CONTRASTING PATTERNS OF EXPRESSION OF THYROID-HORMONE AND RETINOID-X-RECEPTOR GENES DURING HORMONAL MANIPULATION OF XENOPUS TADPOLE TAIL REGRESSION IN CULTURE

The precocious induction of amphibian metamorphosis is an ideal system for analyzing the developmental action of TH, while the hormonal activation of tadpole tail regression offers the further advantage of studying programmed cell death. One of the striking features of thyroid hormone (TH)-induced tail regression (as with morphogenetic responses of all tadpole tissues) in Xenopus is the rapid autoinduction of TR beta gene, but it is not known how TH would affect the expression of the genes encoding TR's heterodimeric partner, retinoid X receptor (RXR).
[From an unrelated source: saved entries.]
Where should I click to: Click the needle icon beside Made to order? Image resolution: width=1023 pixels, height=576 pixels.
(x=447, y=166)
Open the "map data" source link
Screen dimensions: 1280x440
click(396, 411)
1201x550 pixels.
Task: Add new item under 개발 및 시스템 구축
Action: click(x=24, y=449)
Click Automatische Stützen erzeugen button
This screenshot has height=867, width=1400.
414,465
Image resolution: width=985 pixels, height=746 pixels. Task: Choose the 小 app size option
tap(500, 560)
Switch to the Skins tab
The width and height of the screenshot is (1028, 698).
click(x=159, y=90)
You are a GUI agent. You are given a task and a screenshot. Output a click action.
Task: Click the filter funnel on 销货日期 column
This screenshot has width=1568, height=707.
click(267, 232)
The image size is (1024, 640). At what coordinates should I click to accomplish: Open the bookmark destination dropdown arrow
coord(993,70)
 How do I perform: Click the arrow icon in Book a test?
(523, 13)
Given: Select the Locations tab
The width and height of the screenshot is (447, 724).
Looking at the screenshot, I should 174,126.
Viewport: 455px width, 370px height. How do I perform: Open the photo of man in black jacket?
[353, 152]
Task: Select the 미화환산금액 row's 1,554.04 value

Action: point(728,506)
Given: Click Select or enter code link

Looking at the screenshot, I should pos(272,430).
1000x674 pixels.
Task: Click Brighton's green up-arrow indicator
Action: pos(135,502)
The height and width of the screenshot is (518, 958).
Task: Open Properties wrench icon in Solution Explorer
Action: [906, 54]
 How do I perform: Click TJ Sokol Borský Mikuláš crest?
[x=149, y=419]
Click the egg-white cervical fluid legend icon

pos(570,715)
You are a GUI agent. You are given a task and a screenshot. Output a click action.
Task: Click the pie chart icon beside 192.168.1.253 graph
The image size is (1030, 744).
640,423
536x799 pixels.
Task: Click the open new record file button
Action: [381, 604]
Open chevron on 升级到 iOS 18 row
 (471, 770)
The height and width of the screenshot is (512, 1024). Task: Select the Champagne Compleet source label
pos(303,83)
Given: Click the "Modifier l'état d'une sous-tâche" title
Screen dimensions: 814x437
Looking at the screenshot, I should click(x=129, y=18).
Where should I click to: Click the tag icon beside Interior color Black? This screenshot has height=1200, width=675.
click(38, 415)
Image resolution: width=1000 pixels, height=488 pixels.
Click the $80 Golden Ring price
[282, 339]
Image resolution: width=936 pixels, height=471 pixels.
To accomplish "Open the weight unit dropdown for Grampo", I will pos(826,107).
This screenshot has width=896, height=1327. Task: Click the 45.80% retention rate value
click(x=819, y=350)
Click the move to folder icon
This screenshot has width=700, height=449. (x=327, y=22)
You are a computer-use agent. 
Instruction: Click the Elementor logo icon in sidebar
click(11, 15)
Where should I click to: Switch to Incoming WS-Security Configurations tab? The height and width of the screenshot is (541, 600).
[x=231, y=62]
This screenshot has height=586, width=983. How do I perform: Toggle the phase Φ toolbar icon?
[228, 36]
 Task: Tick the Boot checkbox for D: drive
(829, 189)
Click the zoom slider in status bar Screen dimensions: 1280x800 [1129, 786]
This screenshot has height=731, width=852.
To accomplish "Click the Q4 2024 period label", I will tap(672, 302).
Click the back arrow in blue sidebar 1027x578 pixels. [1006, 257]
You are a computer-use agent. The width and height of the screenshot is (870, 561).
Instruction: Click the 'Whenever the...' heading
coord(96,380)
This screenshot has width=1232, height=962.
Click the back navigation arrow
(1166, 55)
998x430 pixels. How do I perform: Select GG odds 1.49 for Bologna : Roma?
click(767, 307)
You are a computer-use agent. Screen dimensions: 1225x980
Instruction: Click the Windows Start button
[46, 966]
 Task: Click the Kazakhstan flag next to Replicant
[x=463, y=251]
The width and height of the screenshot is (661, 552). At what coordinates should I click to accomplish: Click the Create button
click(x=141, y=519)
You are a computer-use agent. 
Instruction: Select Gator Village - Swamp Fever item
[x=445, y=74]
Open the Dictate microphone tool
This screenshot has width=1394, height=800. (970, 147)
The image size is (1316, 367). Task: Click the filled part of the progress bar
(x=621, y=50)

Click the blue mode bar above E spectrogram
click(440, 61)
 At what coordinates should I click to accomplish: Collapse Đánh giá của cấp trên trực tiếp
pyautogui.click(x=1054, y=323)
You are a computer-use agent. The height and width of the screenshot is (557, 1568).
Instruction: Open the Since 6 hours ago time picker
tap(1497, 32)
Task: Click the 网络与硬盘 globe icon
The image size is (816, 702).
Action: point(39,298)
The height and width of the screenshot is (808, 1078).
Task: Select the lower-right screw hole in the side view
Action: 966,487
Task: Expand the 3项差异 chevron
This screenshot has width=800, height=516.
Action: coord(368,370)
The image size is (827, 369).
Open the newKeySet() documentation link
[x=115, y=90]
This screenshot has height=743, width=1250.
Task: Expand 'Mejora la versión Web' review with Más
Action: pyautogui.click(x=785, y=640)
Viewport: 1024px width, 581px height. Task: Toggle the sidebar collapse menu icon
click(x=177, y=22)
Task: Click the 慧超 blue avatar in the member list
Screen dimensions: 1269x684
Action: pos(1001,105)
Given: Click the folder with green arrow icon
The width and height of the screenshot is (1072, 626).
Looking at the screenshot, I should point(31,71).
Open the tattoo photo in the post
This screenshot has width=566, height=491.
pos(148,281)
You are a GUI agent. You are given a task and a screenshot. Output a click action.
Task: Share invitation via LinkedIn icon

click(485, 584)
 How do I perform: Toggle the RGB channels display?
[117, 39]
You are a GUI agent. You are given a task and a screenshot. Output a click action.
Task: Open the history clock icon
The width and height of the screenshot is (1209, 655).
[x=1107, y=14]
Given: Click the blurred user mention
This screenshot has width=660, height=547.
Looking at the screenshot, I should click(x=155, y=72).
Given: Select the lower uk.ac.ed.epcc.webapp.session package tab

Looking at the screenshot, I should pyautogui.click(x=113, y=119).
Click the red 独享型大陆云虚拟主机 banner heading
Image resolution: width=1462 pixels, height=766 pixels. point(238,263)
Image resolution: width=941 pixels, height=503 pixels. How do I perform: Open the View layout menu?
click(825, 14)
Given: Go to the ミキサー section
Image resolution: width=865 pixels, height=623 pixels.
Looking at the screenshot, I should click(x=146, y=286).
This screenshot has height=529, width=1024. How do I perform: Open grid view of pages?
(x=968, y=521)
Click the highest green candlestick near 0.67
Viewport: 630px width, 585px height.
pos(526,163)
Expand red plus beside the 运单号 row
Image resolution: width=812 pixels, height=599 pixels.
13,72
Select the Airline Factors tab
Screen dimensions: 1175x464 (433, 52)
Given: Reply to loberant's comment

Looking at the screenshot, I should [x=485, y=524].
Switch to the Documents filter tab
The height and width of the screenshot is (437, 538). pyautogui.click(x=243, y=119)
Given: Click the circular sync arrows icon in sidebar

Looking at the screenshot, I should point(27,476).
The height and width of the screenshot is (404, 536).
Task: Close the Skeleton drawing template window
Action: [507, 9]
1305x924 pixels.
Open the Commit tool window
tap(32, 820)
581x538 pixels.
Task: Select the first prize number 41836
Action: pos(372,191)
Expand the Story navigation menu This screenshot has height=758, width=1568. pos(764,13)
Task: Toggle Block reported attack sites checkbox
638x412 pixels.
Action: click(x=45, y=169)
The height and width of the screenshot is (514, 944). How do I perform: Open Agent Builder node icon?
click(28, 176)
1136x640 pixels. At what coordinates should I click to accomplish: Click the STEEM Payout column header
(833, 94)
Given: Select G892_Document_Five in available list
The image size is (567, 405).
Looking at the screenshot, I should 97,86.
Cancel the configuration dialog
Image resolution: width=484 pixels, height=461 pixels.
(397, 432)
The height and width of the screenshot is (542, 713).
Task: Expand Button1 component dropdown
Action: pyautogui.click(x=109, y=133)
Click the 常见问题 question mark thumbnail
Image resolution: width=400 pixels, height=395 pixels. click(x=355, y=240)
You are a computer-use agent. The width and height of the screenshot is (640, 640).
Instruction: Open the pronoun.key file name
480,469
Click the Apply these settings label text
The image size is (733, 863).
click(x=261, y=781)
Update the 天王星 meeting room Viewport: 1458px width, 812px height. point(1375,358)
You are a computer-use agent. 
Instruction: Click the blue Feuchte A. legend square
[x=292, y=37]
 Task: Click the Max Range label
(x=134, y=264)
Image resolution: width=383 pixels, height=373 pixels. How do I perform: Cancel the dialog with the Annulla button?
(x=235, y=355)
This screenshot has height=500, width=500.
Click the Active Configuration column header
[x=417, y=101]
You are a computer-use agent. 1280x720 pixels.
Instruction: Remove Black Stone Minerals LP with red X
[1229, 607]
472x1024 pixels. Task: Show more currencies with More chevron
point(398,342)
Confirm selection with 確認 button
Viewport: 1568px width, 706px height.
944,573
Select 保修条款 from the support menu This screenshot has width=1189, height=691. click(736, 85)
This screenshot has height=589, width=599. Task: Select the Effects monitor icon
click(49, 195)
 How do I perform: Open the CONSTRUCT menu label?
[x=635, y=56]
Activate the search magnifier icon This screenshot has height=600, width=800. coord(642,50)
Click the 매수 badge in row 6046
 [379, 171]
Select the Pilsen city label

Here we first show that the synthetic glucocorticoid dexamethasone (Dex) potentiates and prolactin (PRL) suppresses, 3,3',5-triiodothyronine (T-3)-induced regression of pre-metamorphic Xenopus tadpole tails in organ culture. T-3 strongly upregulated (11-35-fold) the concentration of Xenopus TR beta (xTR beta) mRNA in these cultures while downregulating by 50% that of Xenopus RXR gamma (xRXR gamma) mRNA in the same samples of tail RNA. Dex and PRL enhanced or diminished the T-3-regulated expression of these two transcripts, respectively, which parallels their other effects in whole tadpoles or cultured tails. The contrasting effects of the three hormones on the steady-state levels of xTR beta and xRXR gamma mRNAs were time- and dose-dependent. T-3 and Dex also strongly upregulated the transcription of xTR beta gene transfected into Xenopus XTC-2 cells but PRL failed to prevent this autoinduction. The actions of these three hormones involved in amphibian metamorphosis, as judged by the expression of xTR beta and xRXR gamma genes, reveal a new facet of hormonal interplay underlying their developmental actions.